Note: This post was updated to add audio from Morning Edition.
Jestina Clayton learned how to braid hair as a girl growing up in Sierra Leone. When she was 18, she moved to America. Got married, had a couple kids, went to college.
When she graduated from college, she found that the pay from an entry-level office job would barely cover the cost of child care. So she decided to work from her home in Utah and start a hair-braiding business.
She found a little niche, braiding the hair of adopted African children. To find new business, she posted an ad on a local Web site.
Then, one day, she got an email from a stranger. "It is illegal in the state of Utah to do any form of extensions without a valid cosmetology license," the e-mail read. "Please delete your ad, or you will be reported."
It takes nearly two years of school and about $16,000 in tuition to get a cosmetology license in Utah. And schools teach little or nothing about African hair braiding.
Clayton wound up closing her business.
In this week's New York Times Magazine, I write about the spread of licensing laws like the one that forced Clayton to shut down.
In the 1950s, fewer than 5 percent of American workers needed a license to do their job. Today, about a third of workers need licenses.
The increase has been driven partly by the shift away from manufacturing jobs (which don't tend to be licensed) and toward service jobs (which often require licenses).
But it's also been driven by a push from professions themselves.

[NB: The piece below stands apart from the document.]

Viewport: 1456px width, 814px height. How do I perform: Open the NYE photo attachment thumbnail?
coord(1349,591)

Licensing rules make it harder for new people to enter a field. That's good for people who are already in the profession, because it limits competition and allows them to raise prices. So professions go to lawmakers and say: You need to regulate us.
"Everyone assumes that private interests fight like crazy not to be regulated," Charles Wheelan, who teaches public policy at the University of Chicago, told me. "But often, for businesses, regulation is your friend."

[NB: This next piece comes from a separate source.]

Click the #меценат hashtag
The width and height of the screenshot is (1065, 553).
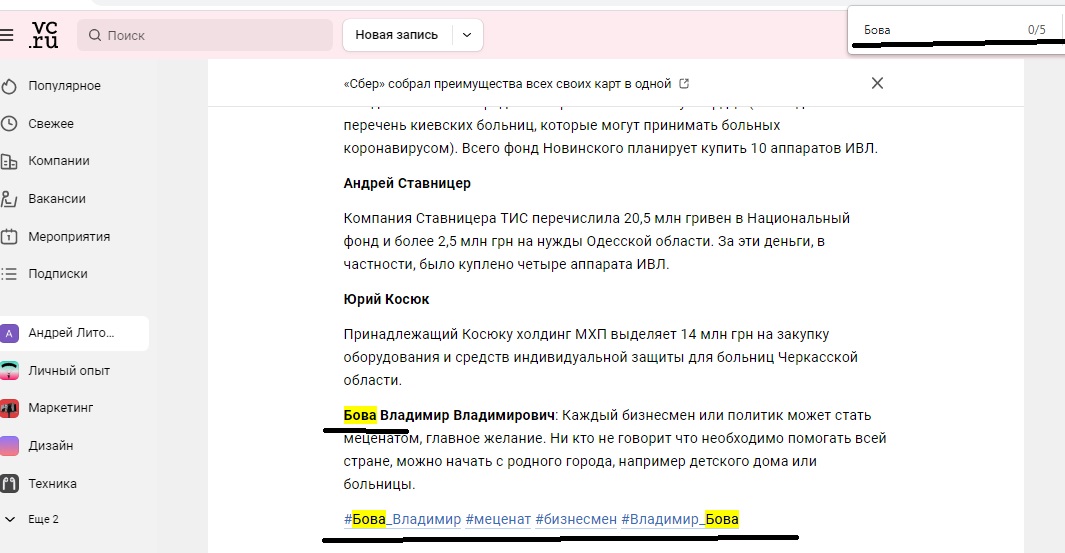coord(498,519)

Obviously, it's in the public interest to license some professions. I sleep better at night knowing that the commercial pilots flying over my house and the infectious-disease specialist at the hospital down the street are licensed.
But taken to excess, licensing rules raise prices for consumers and make it harder for people to find work — even as they do little or nothing to protect the public.

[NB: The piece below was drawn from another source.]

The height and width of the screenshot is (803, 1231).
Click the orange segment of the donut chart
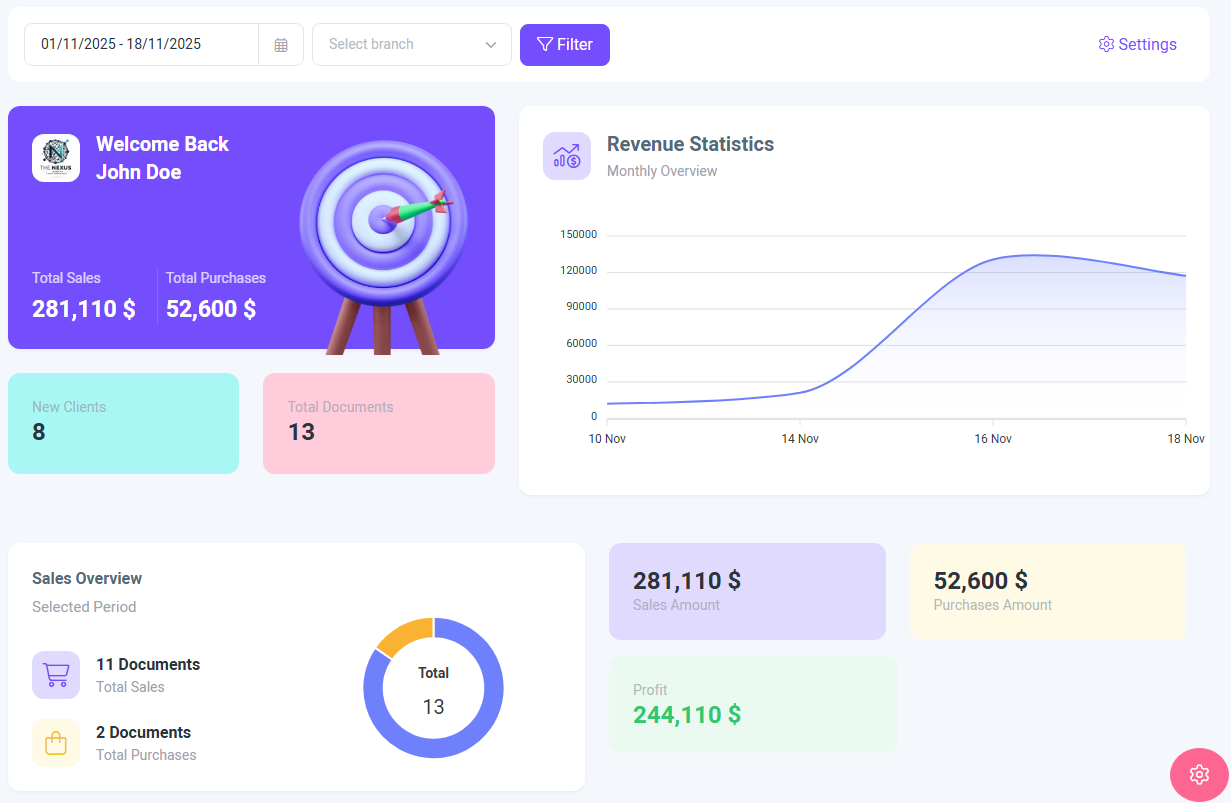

A wide range of activists and economists are pushing to loosen licensing rules. Michelle Obama has called for states to loosen the rules for military spouses, who move frequently from state to state. The Institute for Justice, a libertarian law firm, has filed a lawsuit on Clayton's behalf as part of a broad campaign against the rules.
But the political calculus makes it nearly impossible to loosen the rules. "When you talk about reductions in licensing, you have every occupation from the plumbers to the C.P.A.'s to the electricians lining up to argue why regulation should not be reduced," Morris Kleiner, a University of Minnesota economist who studies licensing, told me.